Ai figli o famigliari di nostri private banker è dedicato il percorso EFEC, che li vede affiancati al consulente finanziario genitore o parente in un progetto di crescita e di successivo passaggio generazionale.

Da inizio anno stiamo sperimentando il contratto di lavoro misto: ragazze e ragazzi neo laureati, inseriti nel progetto Twin Private, che lavorano alcuni giorni della settimana nelle filiali bancarie con contratto da dipendente e per i restanti giorni affiancano private banker d’esperienza, con contratto di consulente finanziario. Siamo fiduciosi che questa iniziativa, al momento in fase pilota, si trasformi presto in un ulteriore proficuo canale di inserimento di giovani talentuosi.

 Sono previsti per loro affiancamenti / mentoring con i consulenti senior del gruppo?

Per i giovani che vogliono avviarsi alla professione di consulente finanziario l’affiancamento a professionisti con esperienza rappresenta il miglior modo per apprendere l’attività sul campo e sperimentare gradualmente lo sviluppo e la gestione delle relazioni con i clienti.

In Fideuram e Sanpaolo Invest valorizziamo questo metodo di lavoro attraverso l’accordo di team tra giovani private banker e consulenti più senior: i benefici che ne derivano sono rappresentati non solo dalla crescita professionale dei giovani (di per sé già più che apprezzabile), ma anche dal supporto che questi offrono ai team partner senior su temi di innovazione tecnologica e digitale oppure nel dialogo con le nuove generazioni di clienti.

 In che modo Fideuram – ISPB va “a caccia” dei giovani talenti?

Il canale primario di reclutamento rimane il network sul territorio dei nostri manager, a cui si affiancano i social e le collaborazioni con le università.

Qual è l’età media dei consulenti del vostro gruppo? 

L’età media delle reti Fideuram e Sanpaolo Invest è di circa 53 anni, abbastanza in linea con quella del settore.

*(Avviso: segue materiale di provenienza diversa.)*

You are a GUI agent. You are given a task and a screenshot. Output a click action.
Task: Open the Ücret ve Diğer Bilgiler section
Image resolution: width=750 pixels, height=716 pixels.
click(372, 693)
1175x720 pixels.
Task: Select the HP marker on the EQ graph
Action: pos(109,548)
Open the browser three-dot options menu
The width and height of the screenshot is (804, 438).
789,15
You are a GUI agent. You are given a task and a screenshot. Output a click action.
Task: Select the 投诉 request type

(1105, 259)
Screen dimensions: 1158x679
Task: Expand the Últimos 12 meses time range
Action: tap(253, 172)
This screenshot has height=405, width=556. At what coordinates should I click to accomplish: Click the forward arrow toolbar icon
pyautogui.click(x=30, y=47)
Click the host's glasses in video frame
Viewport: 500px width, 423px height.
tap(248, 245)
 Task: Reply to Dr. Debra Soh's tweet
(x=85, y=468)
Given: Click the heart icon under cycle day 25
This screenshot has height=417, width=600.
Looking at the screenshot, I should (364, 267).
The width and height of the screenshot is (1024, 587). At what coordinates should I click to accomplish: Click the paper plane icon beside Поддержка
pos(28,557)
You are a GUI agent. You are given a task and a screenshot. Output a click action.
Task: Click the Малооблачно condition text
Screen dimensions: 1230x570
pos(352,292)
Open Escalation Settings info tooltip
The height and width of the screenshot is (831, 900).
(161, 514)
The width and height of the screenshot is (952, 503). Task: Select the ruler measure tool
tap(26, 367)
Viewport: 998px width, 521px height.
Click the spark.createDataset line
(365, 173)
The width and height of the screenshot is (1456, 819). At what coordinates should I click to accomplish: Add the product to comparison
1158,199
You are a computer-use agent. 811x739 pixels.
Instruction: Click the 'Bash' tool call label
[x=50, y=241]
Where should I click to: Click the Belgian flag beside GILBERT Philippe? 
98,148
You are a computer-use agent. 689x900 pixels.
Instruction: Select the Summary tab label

L’inserimento di giovani energie, al di là di abbassare progressivamente l’età media dei nostri consulenti, porta nella nostra realtà ulteriore entusiasmo, dinamicità e uno sguardo fresco sul mondo della consulenza.

Qual è la percentuale di giovani presenti nel gruppo?

I consulenti con età inferiore ai 35 anni rappresentano il 10% della nostra rete, percentuale in graduale e costante aumento.

Quali obiettivi vi siete posti per il futuro in termini di ricambio generazionale dei consulenti finanziari?

L’obiettivo di Fideuram e Sanpaolo Invest è di garantire continuità di servizio ai clienti e quindi di bilanciare l’uscita di consulenti finanziari che concludono il loro percorso lavorativo con l’ingresso di giovani banker. In termini numerici, significa inserire almeno 150 giovani ogni anno.

 Avete politiche specifiche su smart working e lavoro ibrido?

Poiché i nostri private banker sono consulenti finanziari con contratto di agenzia, quindi liberi professionisti, non abbiamo politiche di smart working nell’ambito delle reti distributive. Per la peculiarità della professione, da sempre il nostro settore contempla il lavoro da remoto e ibrido come modalità di interazione con la clientela: per semplificare il lavoro dei nostri private banker investiamo con continuità in strumenti, processi e devices che consentano loro di relazionarsi con facilità con i clienti, anche a distanza. Questa flessibilità consente al cliente di beneficiare di un livello di servizio senza vincoli logistici o di tempo, e al professionista di gestire al meglio il suo bilanciamento tra lavoro e vita privata.